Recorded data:

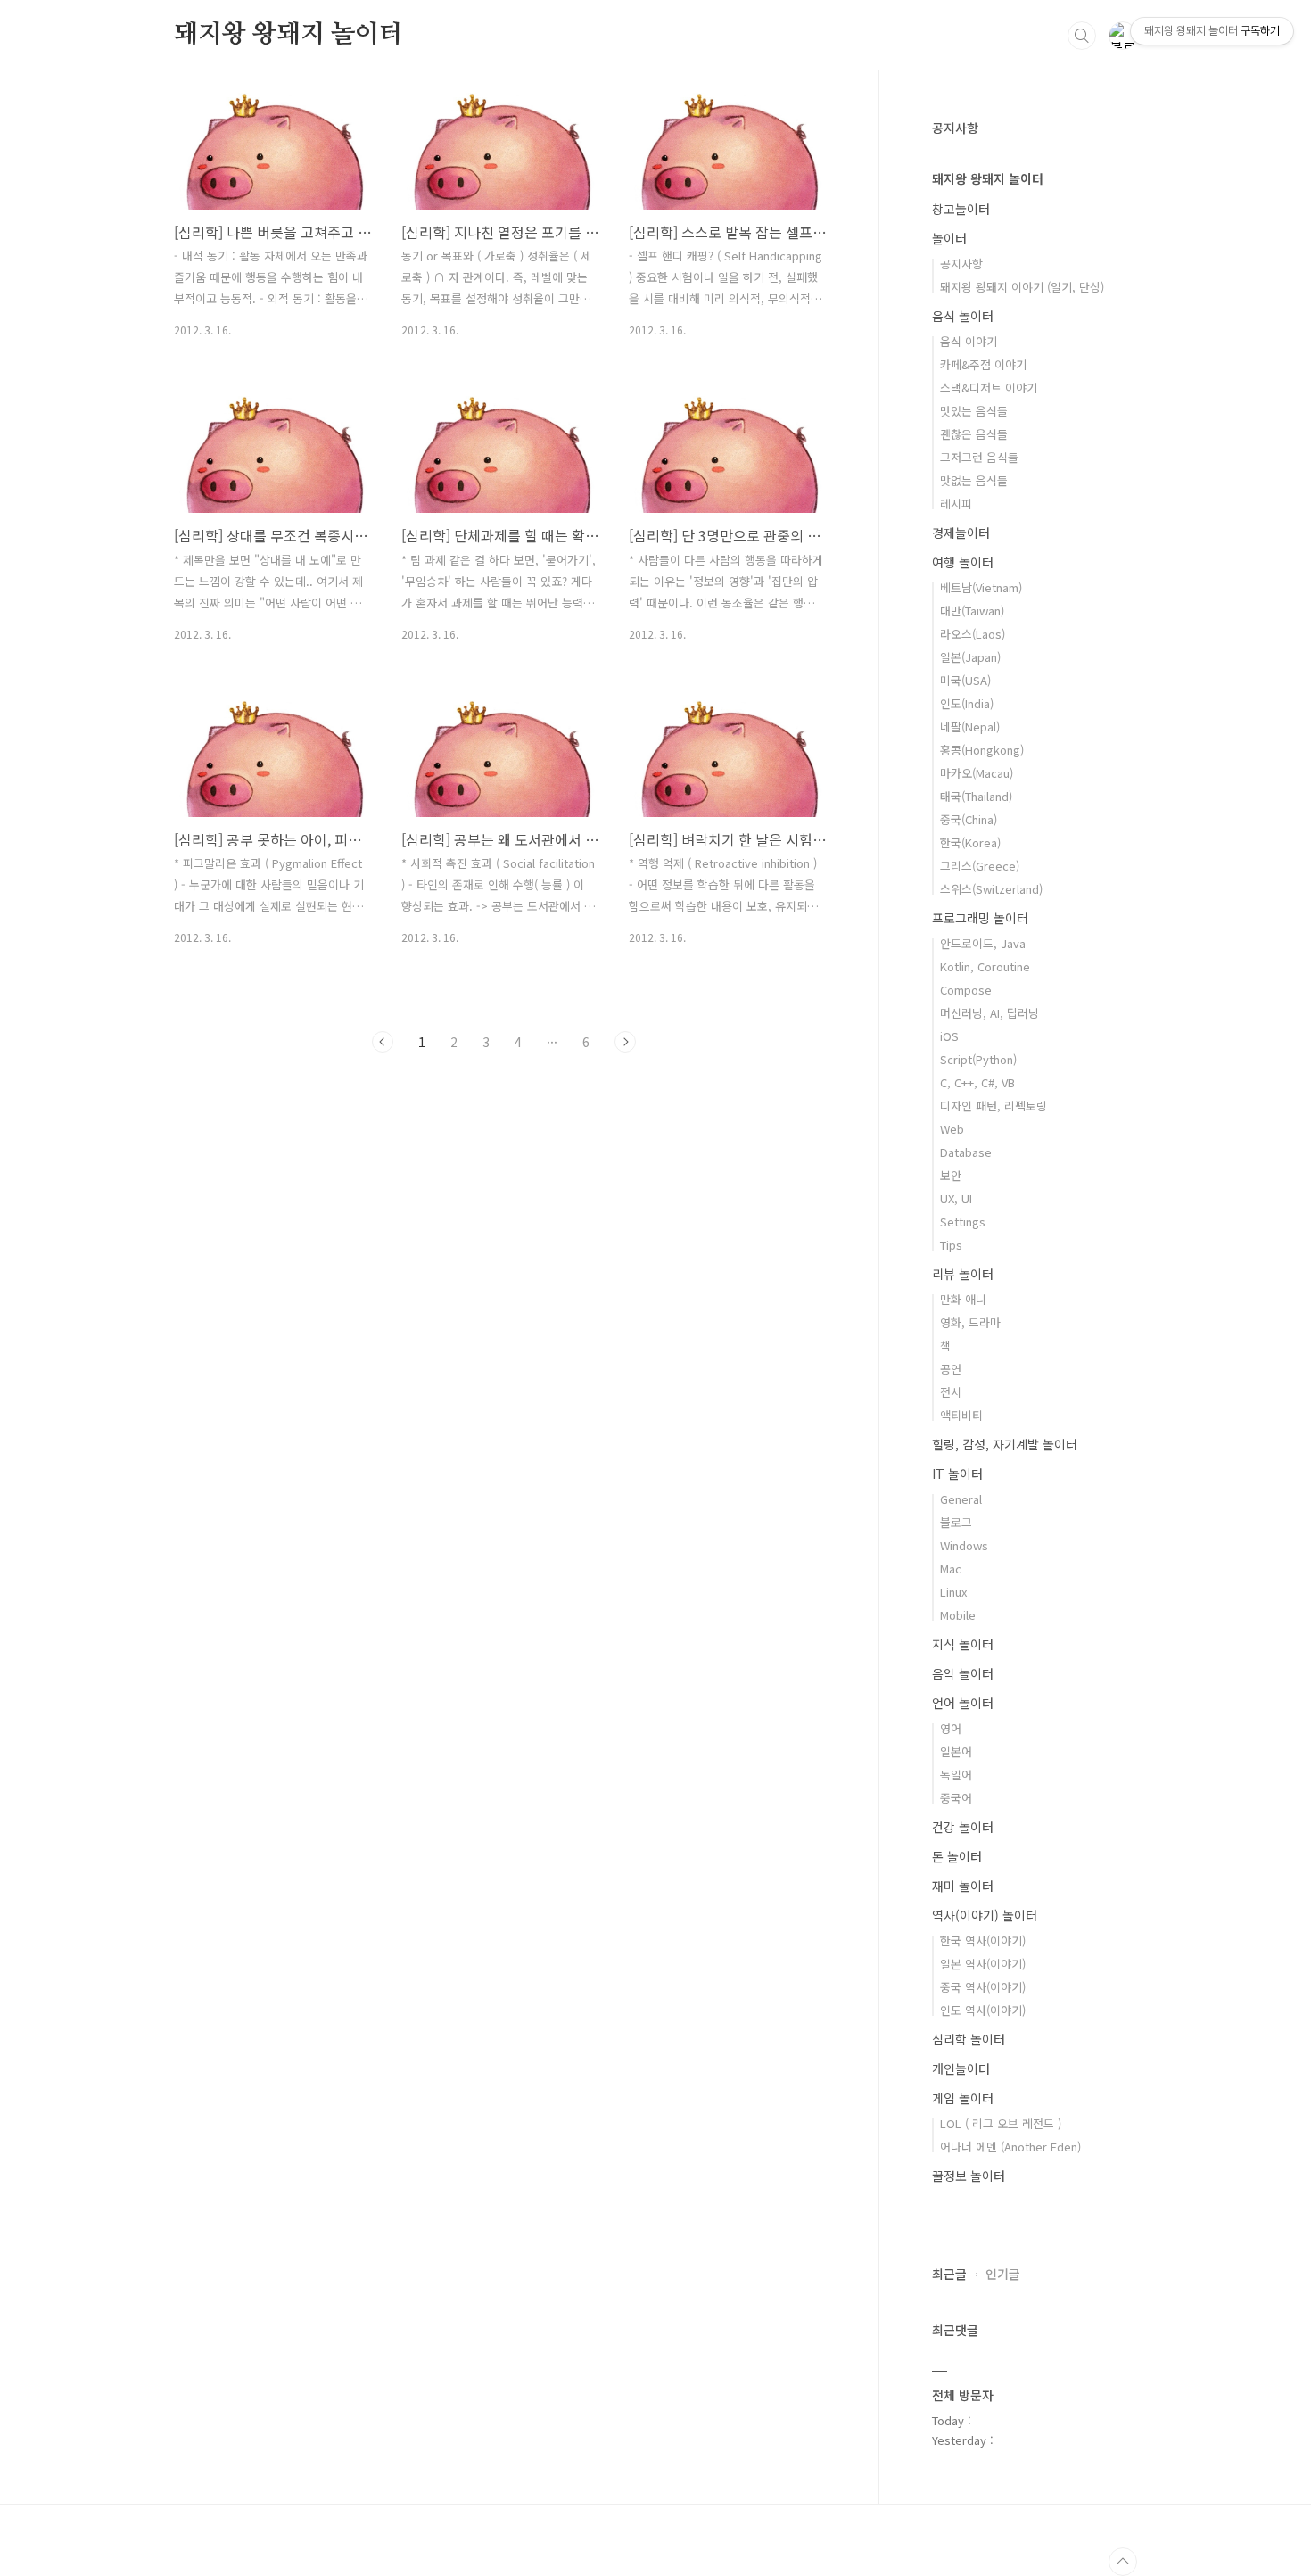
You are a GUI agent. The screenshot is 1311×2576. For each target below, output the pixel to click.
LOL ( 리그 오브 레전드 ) (1000, 2123)
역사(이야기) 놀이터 (984, 1915)
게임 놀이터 (963, 2098)
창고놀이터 (961, 209)
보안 (950, 1175)
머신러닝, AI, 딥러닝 (989, 1012)
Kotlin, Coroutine (985, 966)
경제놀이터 (961, 532)
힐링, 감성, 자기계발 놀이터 (1004, 1444)
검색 (1081, 35)
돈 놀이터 (957, 1856)
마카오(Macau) (976, 772)
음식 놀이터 (963, 316)
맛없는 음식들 (974, 480)
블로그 (956, 1522)
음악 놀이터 (963, 1673)
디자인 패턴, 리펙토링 (993, 1105)
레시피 (956, 503)
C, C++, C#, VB (977, 1082)
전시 (950, 1391)
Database (966, 1152)
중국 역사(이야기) (983, 1986)
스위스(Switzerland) (991, 888)
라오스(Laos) (972, 633)
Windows (964, 1545)
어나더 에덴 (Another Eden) (1010, 2146)
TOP (1123, 2561)
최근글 (949, 2274)
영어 (950, 1728)
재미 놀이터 (963, 1886)
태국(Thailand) (976, 796)
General (961, 1498)
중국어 (956, 1797)
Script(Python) (978, 1059)
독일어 (956, 1774)
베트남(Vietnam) (981, 587)
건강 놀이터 (963, 1827)
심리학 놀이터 (968, 2039)
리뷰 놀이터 (963, 1274)
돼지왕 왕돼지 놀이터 (288, 34)
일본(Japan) (970, 656)
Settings (962, 1221)
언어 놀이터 (963, 1703)
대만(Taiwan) (972, 610)
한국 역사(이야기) (983, 1940)
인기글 (1002, 2274)
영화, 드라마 (970, 1322)
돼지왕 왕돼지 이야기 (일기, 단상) (1022, 286)
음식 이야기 (968, 341)
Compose (966, 989)
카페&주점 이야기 (983, 364)
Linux (953, 1591)
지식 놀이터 (963, 1644)
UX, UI (956, 1198)
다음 (625, 1042)
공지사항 (961, 263)
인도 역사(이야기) (983, 2010)
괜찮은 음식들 (974, 433)
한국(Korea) (970, 842)
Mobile (958, 1614)
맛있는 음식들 (974, 410)
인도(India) (967, 703)
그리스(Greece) (979, 865)
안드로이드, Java (983, 943)
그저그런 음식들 (979, 457)
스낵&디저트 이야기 (988, 387)
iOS (949, 1036)
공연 (950, 1368)
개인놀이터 (961, 2068)
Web (952, 1128)
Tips (951, 1244)
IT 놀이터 (957, 1473)
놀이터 (949, 238)
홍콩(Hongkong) (982, 749)
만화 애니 (963, 1299)
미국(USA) (965, 680)
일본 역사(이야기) (983, 1963)
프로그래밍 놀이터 (980, 918)
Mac (950, 1568)
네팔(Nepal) (970, 726)
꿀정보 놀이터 (968, 2175)
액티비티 (961, 1415)
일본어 (956, 1751)
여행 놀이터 (963, 562)
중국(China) (968, 819)
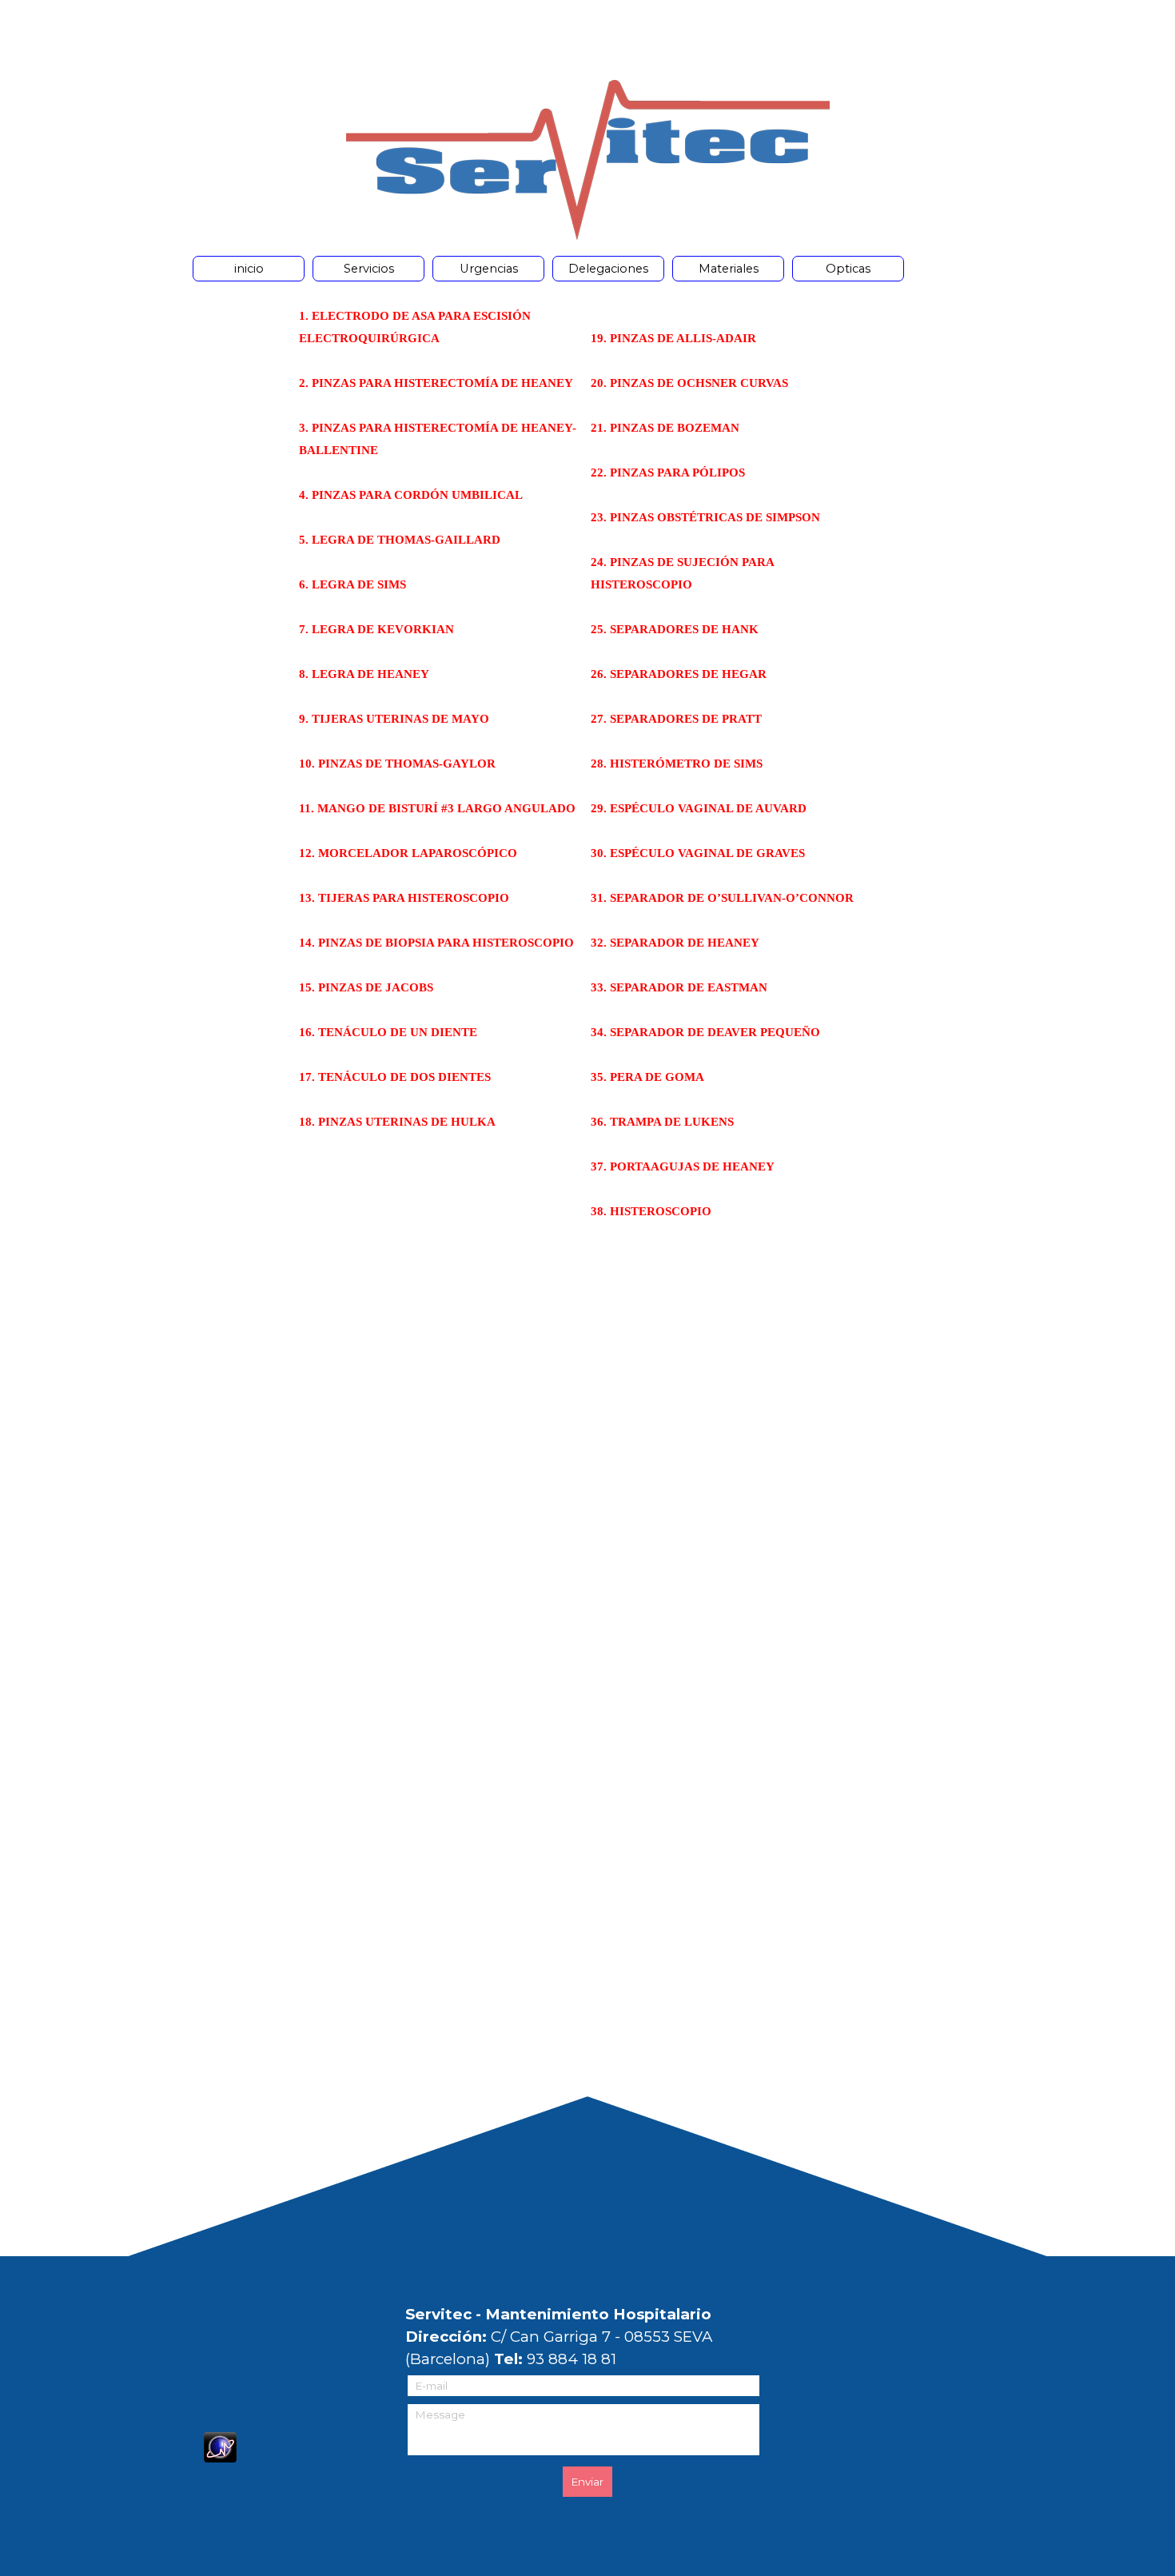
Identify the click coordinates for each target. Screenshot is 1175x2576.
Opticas (848, 268)
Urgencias (489, 268)
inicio (249, 268)
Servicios (369, 268)
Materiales (729, 268)
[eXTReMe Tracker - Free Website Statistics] (220, 2453)
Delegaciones (608, 268)
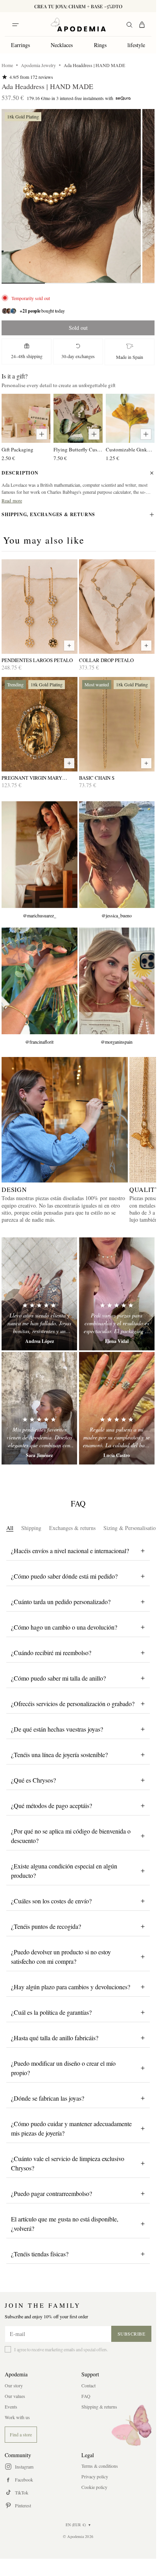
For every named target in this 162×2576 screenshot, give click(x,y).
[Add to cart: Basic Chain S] (146, 763)
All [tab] (9, 1528)
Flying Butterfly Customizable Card (77, 449)
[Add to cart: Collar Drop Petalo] (146, 645)
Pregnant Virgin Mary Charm (32, 778)
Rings (100, 45)
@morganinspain (117, 1041)
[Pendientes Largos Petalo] (39, 606)
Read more (12, 500)
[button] (71, 196)
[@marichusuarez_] (39, 854)
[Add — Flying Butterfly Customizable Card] (93, 434)
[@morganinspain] (117, 981)
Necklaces (62, 45)
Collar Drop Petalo (106, 660)
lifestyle (136, 45)
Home (7, 65)
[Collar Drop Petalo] (117, 606)
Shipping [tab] (31, 1528)
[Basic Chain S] (117, 724)
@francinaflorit (39, 1041)
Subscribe (131, 2333)
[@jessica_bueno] (117, 854)
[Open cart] (142, 25)
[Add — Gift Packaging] (41, 434)
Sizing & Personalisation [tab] (130, 1528)
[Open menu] (15, 24)
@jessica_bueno (116, 915)
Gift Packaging (17, 449)
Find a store (21, 2434)
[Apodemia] (78, 25)
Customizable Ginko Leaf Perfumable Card (130, 449)
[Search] (129, 25)
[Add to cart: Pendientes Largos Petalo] (69, 645)
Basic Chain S (96, 778)
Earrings (20, 45)
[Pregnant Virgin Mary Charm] (39, 724)
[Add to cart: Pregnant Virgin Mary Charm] (69, 763)
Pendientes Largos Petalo (37, 660)
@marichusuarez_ (39, 915)
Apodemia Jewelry (38, 65)
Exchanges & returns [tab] (72, 1528)
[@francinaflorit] (39, 981)
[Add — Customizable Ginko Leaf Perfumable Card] (145, 434)
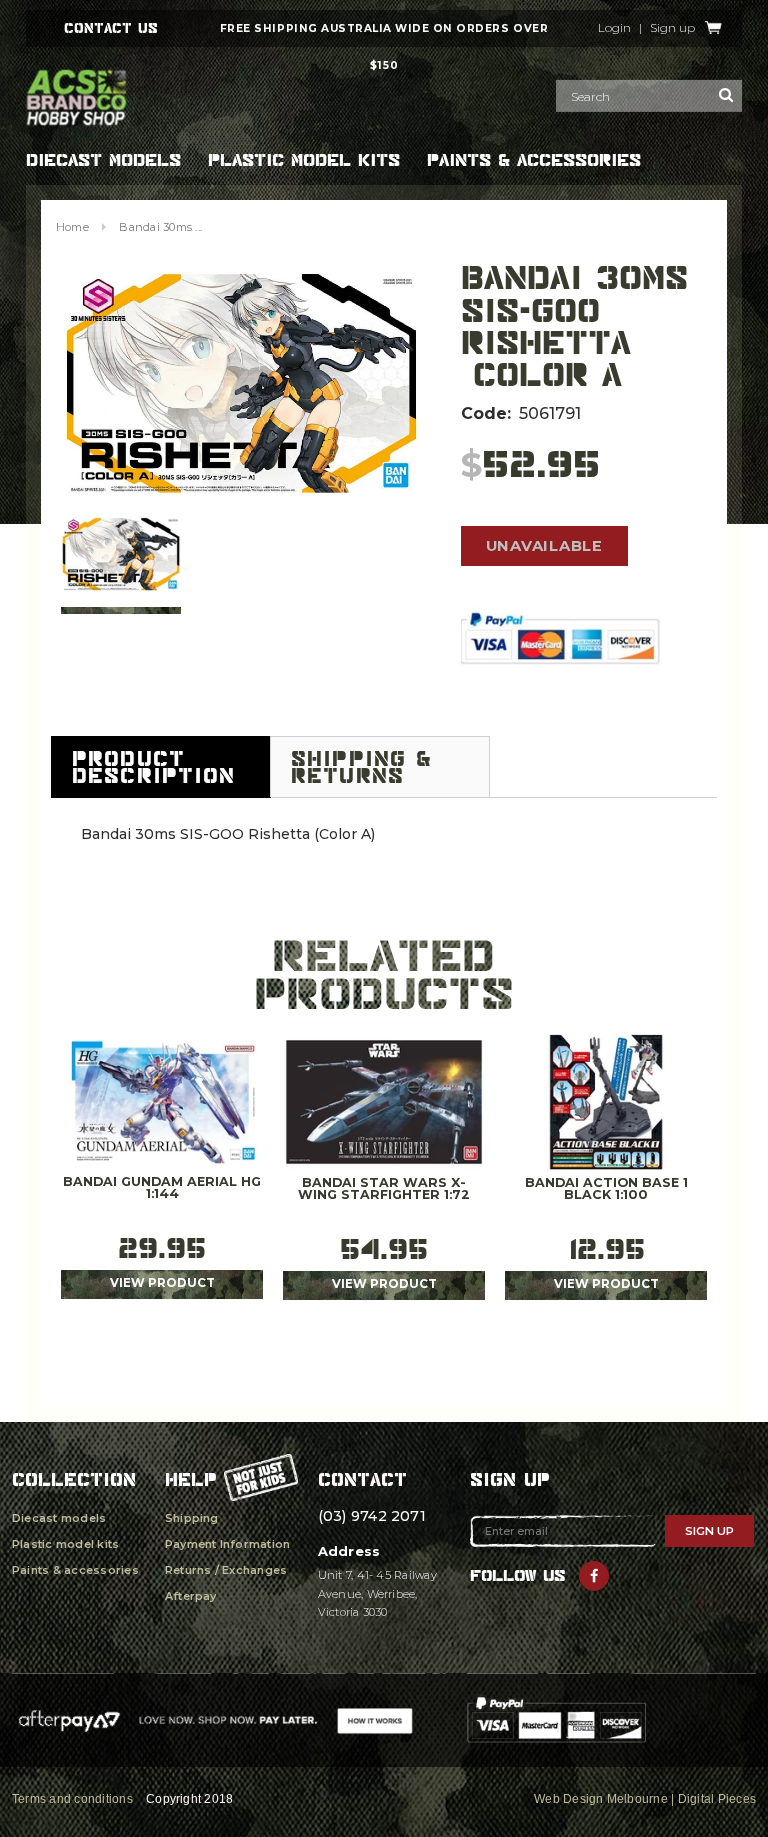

• TASK PROMPT
Working from the records above, write out verbatim only the lines from the line containing "[Open menu] (15, 24)" through the line containing "Basic Chain S (96, 778)".

• REPLY TO THE TASK
[Open menu] (15, 24)
@jessica_bueno (116, 915)
Gift Packaging (17, 449)
Find a store (21, 2434)
[Apodemia] (78, 25)
Customizable Ginko Leaf Perfumable Card (130, 449)
[Search] (129, 25)
[Add to cart: Pendientes Largos Petalo] (69, 645)
Basic Chain S (96, 778)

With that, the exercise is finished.